Clarence Fanto: In the end, Mueller's findings might not matter

LENOX — The endgame is now coming into sharper focus.

It may not matter what special counsel Robert Mueller determines about whether the Donald Trump campaign, including the current occupant of the White House, collaborated and cooperated with Russia in an attempt to tilt the 2016 presidential election, and whether the president obstructed justice during the investigation.

Whether Mueller's report comes out by Sept. 1 or is delayed until after the midterm elections, the result will be the same. The country will be torn apart, even more than it is now, and a political "civil war" now bubbling under the surface will erupt with volcanic intensity.

That's because the White House resident, his consigliere, Rudy Giuliani, and senior counselor Kellyanne Conway have helped persuade 80 percent of Republicans that the investigation is illegitimate — "phony baloney" as the always thoughtful and eloquent Conway describes it — while about 80 percent of Democrats and 60 percent of independents believe in the integrity of the Mueller probe.

"So much is happening that has nothing to do with this phony baloney talking about the 2016 election," Conway said on "Fox & Friends." "Every time people talk about this phony Russia collusion — collusion doesn't even have legal significance — every time it's written by responsible people, every time they talk, they are talking about the 2016 election.
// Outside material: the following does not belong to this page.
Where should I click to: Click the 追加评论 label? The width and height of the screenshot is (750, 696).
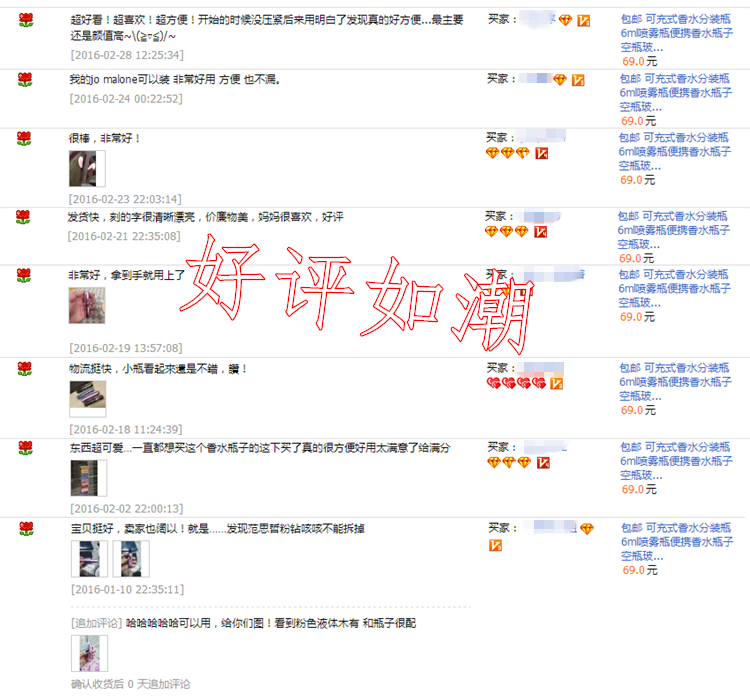coord(97,623)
And so we don't want to talk about the 2016 election."

(It's worth noting that although many legal experts agree that collusion is not a specific federal crime, except in antitrust cases, that doesn't mean that the alleged cooperation between the Trump campaign and Russia is of no criminal interest. To the contrary, if true, it may have violated any number of criminal prohibitions.)

According to a Trump insider cited by CNN, "If there is a room full of people trying to have a discussion, and there is a screaming baby, what is everyone going to think about? The screaming baby. Giuliani is the screaming baby." Or, put another way, the same source said, "Who is going to get the most attention? The craziest guy in the room."

But, I would argue, it's all part of a carefully crafted strategy. Giuliani is on a mission to push public opinion Trump's way by tearing down public confidence and trust in Mueller, a registered Republican, thus depicting him and and his team of investigators as illegitimate. The former U.S. attorney and New York mayor compared Mueller and his investigators to a "lynching mob" in a Sean Hannity interview on Fox this past week.

It's a much shrewder strategy than firing Mueller and/or Deputy Attorney General Rod Rosenstein, which would ignite a firestorm.

Giuliani is totally candid about the goal. "[What] we are defending here is for public opinion because eventually the decision here is going to be impeach or not impeach," Giuliani told CNN's State of the Union last Sunday. "Members of Congress, Democrat and Republican, will be informed a lot by their constituents. So, our jury — as it should be — is the American people."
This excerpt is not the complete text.